The integrated value of stress is calculated by integrating the stress value detected by the load sensor.

<Measurement of weight average particle size (D4) and number average particle size (D1) of toner (particles)>
The weight average particle size (D4) and the number average particle size (D1) of the toner (particles) are the precision particle size distribution measuring device "Coulter Counter Multisizer 3" (registered trademark) by the pore electric resistance method equipped with an aperture tube of 100 μm. , Beckman Coulter) and the attached dedicated software "Beckman Coulter Multisizer 3 Version 3.51" (Beckman Coulter) for setting measurement conditions and analyzing measurement data, the number of effective measurement channels is 2. Measure with 15,000 channels, analyze the measurement data, and calculate.

As the electrolytic aqueous solution used for the measurement, one in which special grade sodium chloride is dissolved in ion-exchanged water so that the concentration becomes about 1% by mass, for example, "ISOTON II" (manufactured by Beckman Coulter) can be used.

Before performing measurement and analysis, the dedicated software is set as follows.

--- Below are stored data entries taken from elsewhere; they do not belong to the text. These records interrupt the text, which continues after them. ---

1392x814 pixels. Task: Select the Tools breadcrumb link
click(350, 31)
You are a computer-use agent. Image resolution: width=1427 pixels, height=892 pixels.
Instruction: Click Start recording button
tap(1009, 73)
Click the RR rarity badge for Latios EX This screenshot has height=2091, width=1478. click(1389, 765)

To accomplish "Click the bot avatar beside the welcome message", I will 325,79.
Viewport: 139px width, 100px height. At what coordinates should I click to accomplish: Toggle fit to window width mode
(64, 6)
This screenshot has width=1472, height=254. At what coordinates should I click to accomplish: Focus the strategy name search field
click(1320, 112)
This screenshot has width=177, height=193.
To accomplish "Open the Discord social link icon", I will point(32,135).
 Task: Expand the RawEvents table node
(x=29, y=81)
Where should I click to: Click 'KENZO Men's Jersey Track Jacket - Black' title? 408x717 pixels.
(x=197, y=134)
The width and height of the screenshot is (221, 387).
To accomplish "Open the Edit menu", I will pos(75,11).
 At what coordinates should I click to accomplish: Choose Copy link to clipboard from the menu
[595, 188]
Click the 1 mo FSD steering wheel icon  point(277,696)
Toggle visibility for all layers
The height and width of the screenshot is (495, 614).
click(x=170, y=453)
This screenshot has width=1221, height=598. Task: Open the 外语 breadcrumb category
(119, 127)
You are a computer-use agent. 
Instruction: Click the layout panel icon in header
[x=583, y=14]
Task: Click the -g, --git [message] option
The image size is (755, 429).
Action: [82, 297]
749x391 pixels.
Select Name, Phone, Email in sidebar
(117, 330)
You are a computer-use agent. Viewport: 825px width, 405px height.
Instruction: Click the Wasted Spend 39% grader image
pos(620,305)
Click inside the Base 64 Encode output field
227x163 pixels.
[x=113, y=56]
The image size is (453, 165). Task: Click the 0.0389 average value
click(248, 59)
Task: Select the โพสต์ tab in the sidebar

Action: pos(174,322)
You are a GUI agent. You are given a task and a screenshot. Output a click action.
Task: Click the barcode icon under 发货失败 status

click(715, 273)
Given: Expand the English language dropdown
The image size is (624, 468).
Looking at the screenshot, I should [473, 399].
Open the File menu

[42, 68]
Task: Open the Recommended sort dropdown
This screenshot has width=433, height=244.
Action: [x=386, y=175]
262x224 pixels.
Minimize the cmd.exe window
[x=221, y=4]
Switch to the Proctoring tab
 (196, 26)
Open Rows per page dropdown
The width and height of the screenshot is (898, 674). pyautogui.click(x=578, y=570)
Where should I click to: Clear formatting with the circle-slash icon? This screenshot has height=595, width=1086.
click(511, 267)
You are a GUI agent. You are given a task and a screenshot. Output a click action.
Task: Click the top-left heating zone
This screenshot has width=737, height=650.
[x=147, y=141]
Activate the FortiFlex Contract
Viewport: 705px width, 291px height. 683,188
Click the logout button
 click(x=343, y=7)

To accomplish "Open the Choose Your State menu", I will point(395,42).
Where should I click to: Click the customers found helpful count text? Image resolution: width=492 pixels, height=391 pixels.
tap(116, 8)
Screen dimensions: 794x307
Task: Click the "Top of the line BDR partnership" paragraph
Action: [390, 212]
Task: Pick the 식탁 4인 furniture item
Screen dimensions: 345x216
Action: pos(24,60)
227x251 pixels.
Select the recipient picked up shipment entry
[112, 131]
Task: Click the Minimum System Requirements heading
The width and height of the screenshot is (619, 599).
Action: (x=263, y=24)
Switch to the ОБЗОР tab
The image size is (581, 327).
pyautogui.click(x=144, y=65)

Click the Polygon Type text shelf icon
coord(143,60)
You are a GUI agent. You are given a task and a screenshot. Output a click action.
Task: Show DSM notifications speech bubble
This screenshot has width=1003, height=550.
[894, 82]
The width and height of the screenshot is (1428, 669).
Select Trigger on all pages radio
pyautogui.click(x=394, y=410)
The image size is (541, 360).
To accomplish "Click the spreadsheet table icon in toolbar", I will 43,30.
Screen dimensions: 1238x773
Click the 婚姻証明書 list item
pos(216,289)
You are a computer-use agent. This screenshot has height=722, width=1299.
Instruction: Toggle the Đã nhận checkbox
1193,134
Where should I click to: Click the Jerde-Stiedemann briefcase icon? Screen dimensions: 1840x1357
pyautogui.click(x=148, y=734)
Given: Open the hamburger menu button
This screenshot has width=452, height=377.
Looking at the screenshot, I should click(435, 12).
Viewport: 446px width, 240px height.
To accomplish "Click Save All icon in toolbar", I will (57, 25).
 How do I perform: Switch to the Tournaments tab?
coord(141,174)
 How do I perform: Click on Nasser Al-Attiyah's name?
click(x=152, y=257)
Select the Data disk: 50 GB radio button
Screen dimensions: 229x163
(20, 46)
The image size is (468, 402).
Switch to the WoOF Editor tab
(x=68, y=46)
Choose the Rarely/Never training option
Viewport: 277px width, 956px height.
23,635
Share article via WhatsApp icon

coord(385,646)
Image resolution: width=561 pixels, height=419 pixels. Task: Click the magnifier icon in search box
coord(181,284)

In the "Standard measurement method (SOM) change screen" of the dedicated software, the total count number in the control mode is set to 50,000 particles, the number of measurements is once, and the Kd value is "Standard particle 10.0 μm" (Beckman Coulter). Set the value obtained using (manufactured by the company). By pressing the threshold / noise level measurement button, the threshold and noise level are automatically set. Also, set the current to 1600 μA, the gain to 2, and the electrolyte to ISOTON II, and check the flush of the aperture tube after measurement.

In the "pulse to particle size conversion setting screen" of the dedicated software, the bin spacing is set to logarithmic particle size, the particle size bin is set to 256 particle size bins, and the particle size range is set to 2 μm or more and 60 μm or less.

The specific measurement method is as follows.
(1) Approximately 200 ml of the electrolytic aqueous solution is placed in a glass 250 ml round bottom beaker dedicated to Multisizer 3 and set on a sample stand, and the stirrer rod is stirred counterclockwise at 24 rpm. Then, the dirt and air bubbles in the aperture tube are removed by the "aperture flash" function of the analysis software.
(2) Approximately 30 ml of the electrolytic aqueous solution is placed in a 100 ml flat-bottomed beaker made of glass, and "Contaminone N" (nonionic surfactant, anionic surfactant, and organic builder) as a dispersant is used as a dispersant for precise measurement of pH 7. Add about 0.3 ml of a diluted solution obtained by diluting a 10 mass% aqueous solution of a neutral detergent for cleaning a vessel, manufactured by Wako Pure Chemical Industries, Ltd.) with ion-exchanged water 3 times by mass.
(3) Two oscillators with an oscillation frequency of 50 kHz are built in with the phase shifted by 180 degrees, and are installed in the water tank of the ultrasonic disperser "Ultrasonic Dispersion System Tetora 150" (manufactured by Nikkaki Bios) with an electrical output of 120 W. A predetermined amount of ion-exchanged water is added, and about 2 ml of the contaminanton N is added into the water tank.
(4) The beaker of (2) is set in the beaker fixing hole of the ultrasonic disperser, and the ultrasonic disperser is operated. Then, the height position of the beaker is adjusted so that the resonance state of the liquid level of the electrolytic aqueous solution in the beaker is maximized.
(5) In a state where the electrolytic aqueous solution in the beaker of (4) is irradiated with ultrasonic waves, about 10 mg of toner (particles) is added little by little to the electrolytic aqueous solution and dispersed. Then, the ultrasonic dispersion processing is continued for another 60 seconds. In ultrasonic dispersion, the water temperature in the water tank is appropriately adjusted to be 10 ° C. or higher and 40 ° C. or lower.
(6) Using a pipette, the electrolytic aqueous solution of (5) in which toner (particles) is dispersed is dropped onto the round bottom beaker of (1) installed in the sample stand so that the measured concentration becomes about 5%. Adjust to. Then, the measurement is performed until the number of measurement particles reaches 50,000.
(7) The measurement data is analyzed by the dedicated software attached to the device, and the weight average particle size (D4) is calculated. The "average diameter" of the analysis / volume statistical value (arithmetic mean) screen when graph / volume% is set with the dedicated software is the weight average particle size (D4), and the graph / number% is set with the dedicated software. The "average diameter" on the "analysis / number statistical value (arithmetic mean)" screen is the number average particle size (D1).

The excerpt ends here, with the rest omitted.